- EXERCISE REQUIREMENTS
Reproduce exactly the line with "Universum (74, 2216)" and all the lines beneath it, stopping only at the end of the material.

════════════════

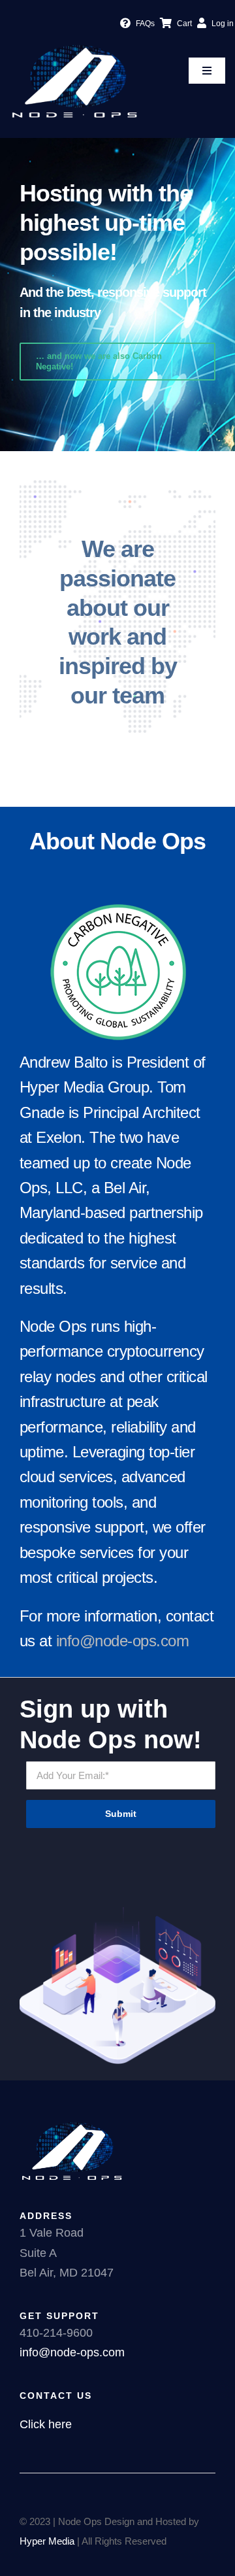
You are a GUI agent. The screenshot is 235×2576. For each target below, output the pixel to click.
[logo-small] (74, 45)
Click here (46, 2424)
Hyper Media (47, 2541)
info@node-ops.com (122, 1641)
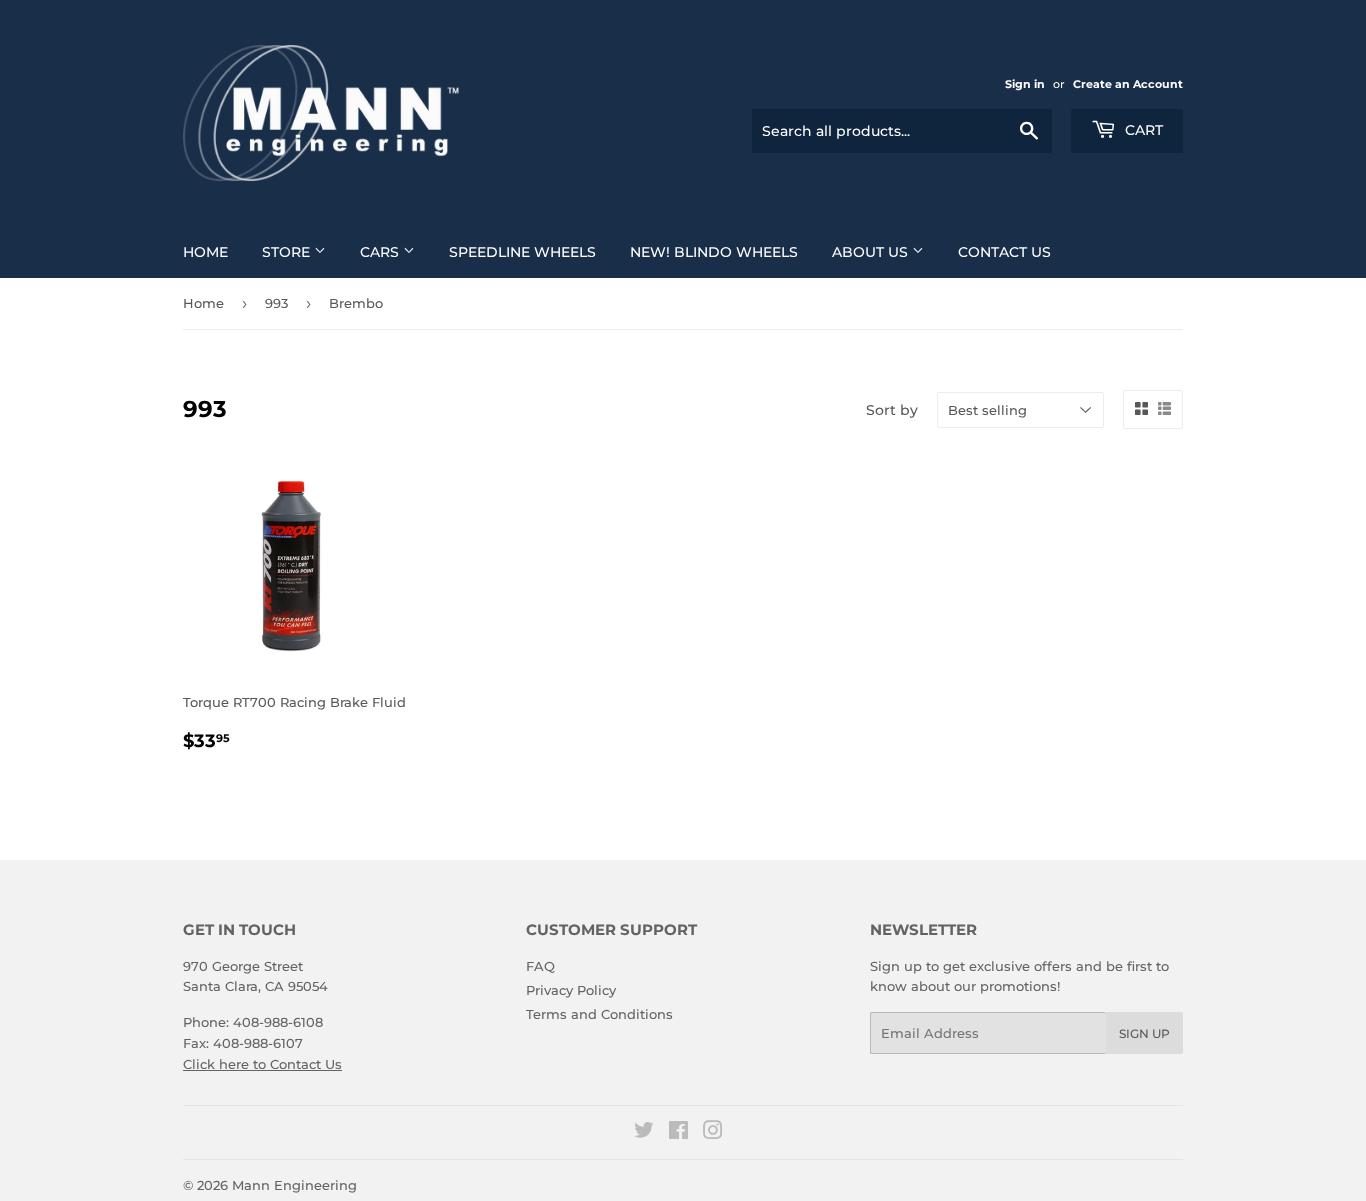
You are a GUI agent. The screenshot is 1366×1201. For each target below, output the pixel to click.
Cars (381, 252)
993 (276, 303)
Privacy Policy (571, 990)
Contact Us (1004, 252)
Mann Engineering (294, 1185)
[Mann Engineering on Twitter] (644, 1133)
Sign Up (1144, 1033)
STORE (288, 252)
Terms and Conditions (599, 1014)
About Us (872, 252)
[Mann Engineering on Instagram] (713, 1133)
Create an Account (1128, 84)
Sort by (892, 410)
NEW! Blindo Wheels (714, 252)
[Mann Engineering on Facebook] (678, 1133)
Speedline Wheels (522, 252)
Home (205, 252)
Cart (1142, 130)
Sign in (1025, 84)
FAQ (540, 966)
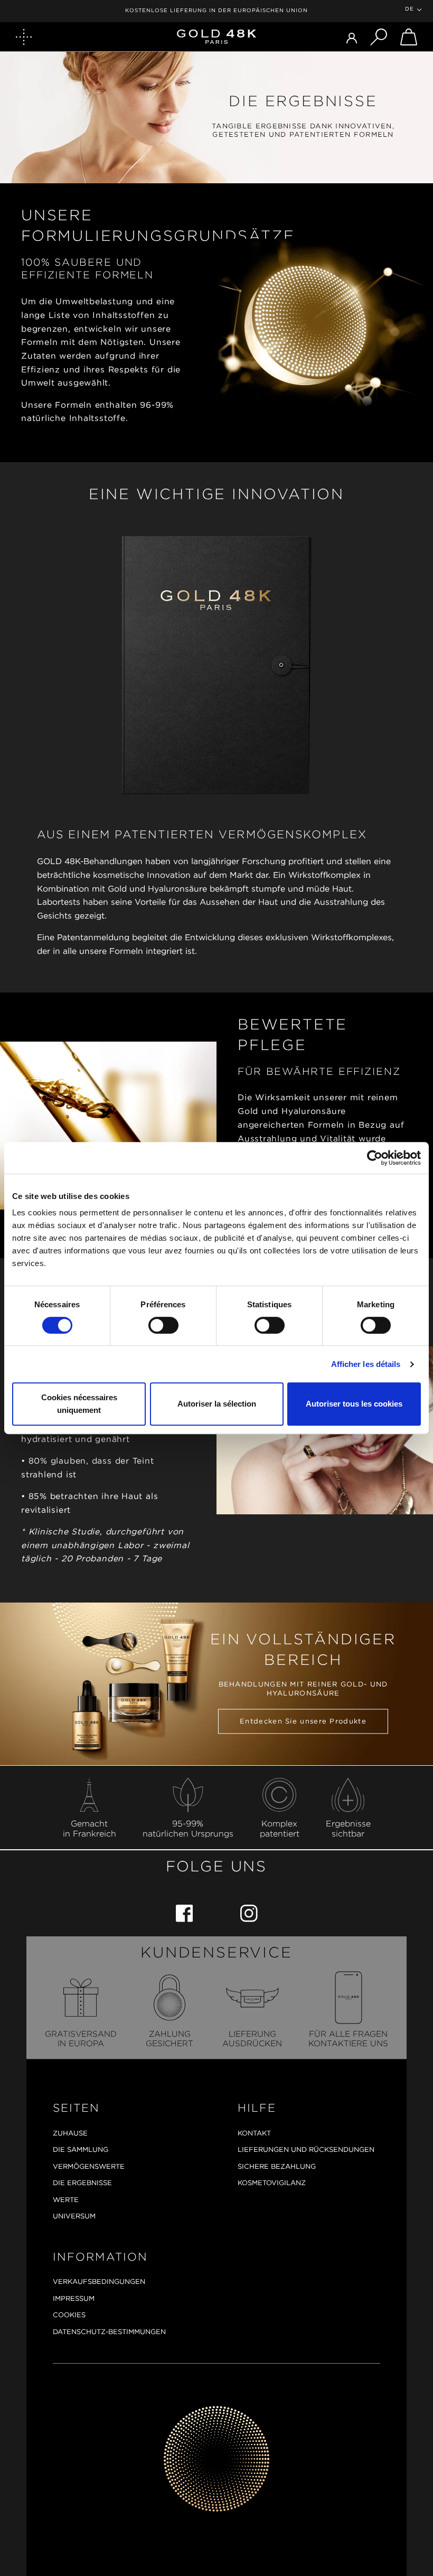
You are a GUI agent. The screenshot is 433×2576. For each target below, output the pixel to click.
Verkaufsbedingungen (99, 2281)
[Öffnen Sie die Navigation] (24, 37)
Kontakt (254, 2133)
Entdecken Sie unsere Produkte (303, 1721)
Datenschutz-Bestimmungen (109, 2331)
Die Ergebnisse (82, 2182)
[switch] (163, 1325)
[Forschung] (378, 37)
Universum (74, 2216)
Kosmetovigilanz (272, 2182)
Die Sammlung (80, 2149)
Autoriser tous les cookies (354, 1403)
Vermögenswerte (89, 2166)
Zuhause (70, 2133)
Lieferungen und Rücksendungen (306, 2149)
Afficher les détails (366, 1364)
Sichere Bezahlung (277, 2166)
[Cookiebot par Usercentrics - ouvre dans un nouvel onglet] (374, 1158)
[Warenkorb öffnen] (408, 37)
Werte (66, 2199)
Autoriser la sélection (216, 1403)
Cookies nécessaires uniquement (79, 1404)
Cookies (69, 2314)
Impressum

════════════════

- SOLUTION TO THE EXERCISE
Universum (74, 2216)
Kosmetovigilanz (272, 2182)
Die Sammlung (80, 2149)
Autoriser tous les cookies (354, 1403)
Vermögenswerte (89, 2166)
Zuhause (70, 2133)
Lieferungen und Rücksendungen (306, 2149)
Afficher les détails (366, 1364)
Sichere Bezahlung (277, 2166)
[Cookiebot par Usercentrics - ouvre dans un nouvel onglet] (374, 1158)
[Warenkorb öffnen] (408, 37)
Werte (66, 2199)
Autoriser la sélection (216, 1403)
Cookies nécessaires uniquement (79, 1404)
Cookies (69, 2314)
Impressum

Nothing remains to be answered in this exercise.